C’est ce que révèlent des documents de la Cour suprême du Canada rendus publics jeudi par la juge Carolyn Layden-Stevenson. Le présumé terroriste en question est l’Égyptien Mohamed Mahjoub.

Selon la juge de la plus haute cour du pays, le SCRS a procédé à cette écoute téléphonique pour s’assurer que le présumé terroriste ne viole pas ses conditions de libération.

Mohamed Mahjoub, considéré comme une menace pour la sécurité nationale, a été détenu en raison de ses liens présumés avec le réseau terroriste Al-Qaïda. Il a été maintenu en détention préventive pendant plus de six ans en vertu d’un certificat de sécurité, sans qu’aucune accusation soit déposée contre lui, ou sans qu’il ait eu un procès. Il a été libéré sous caution en avril 2007, mais des conditions de libération très strictes lui ont été imposées, dont celles d’être surveillé par des agents de sécurité et de porter un bracelet électronique.
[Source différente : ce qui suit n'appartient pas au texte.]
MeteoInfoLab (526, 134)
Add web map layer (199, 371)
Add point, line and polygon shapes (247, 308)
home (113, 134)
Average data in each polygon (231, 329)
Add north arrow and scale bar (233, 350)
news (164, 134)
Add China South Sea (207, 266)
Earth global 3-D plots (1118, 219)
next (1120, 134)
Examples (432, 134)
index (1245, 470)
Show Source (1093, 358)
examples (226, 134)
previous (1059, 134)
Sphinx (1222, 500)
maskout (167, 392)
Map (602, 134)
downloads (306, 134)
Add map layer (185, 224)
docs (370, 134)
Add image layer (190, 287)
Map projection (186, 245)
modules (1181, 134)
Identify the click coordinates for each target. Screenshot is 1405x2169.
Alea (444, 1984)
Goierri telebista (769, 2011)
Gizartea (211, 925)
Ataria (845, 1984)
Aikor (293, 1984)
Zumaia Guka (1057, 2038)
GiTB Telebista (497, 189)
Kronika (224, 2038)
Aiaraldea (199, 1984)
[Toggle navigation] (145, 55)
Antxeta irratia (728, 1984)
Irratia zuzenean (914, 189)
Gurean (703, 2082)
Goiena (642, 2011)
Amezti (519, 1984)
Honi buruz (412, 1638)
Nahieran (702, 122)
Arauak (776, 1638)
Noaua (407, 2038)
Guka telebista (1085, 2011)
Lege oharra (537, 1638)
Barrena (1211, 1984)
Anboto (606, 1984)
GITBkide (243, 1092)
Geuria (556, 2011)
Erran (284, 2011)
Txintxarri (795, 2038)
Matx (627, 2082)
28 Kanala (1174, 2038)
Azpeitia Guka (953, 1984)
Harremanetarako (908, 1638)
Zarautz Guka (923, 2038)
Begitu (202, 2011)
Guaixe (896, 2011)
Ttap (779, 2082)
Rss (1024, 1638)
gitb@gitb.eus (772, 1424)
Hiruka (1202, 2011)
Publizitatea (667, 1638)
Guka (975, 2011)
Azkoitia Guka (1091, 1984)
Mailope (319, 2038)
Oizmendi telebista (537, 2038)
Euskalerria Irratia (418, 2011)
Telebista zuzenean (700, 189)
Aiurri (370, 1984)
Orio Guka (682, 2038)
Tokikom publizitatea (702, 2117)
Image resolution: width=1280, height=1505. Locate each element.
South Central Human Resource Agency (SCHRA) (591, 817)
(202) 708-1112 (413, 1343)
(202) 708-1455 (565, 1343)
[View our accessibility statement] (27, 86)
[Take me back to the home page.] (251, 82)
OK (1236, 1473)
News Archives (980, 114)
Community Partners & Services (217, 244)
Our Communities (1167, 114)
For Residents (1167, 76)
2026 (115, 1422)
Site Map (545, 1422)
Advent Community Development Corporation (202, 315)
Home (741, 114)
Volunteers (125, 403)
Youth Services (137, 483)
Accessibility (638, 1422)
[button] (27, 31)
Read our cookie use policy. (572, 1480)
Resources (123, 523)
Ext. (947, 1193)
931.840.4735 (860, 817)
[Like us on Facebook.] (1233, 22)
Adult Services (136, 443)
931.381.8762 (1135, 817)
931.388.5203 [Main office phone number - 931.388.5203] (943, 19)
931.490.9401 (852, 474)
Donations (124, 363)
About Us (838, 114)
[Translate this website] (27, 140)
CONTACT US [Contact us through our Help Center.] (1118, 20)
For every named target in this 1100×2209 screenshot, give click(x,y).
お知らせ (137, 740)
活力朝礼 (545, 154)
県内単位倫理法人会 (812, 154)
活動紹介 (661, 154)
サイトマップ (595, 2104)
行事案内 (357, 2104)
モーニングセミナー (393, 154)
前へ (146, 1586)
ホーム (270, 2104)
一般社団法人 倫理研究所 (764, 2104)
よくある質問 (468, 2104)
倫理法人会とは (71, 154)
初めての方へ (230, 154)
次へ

L’avocat de Mohamed Mahjoub, Me Barb Jackman, a dit avoir trouvé « choquantes » les révélations de la juge. Un point de vue que partage Me Matt Webber, l’avocat de Mohamed Harkat, un présumé terroriste algérien qui a été libéré en mai 2006. « De mon point de vue, et du point de vue de tous les avocats, j’en suis sûr, il était implicite que [les agents du SCRS] n’écouteraient pas les conversations entre les avocats et les clients », a-t-il déclaré.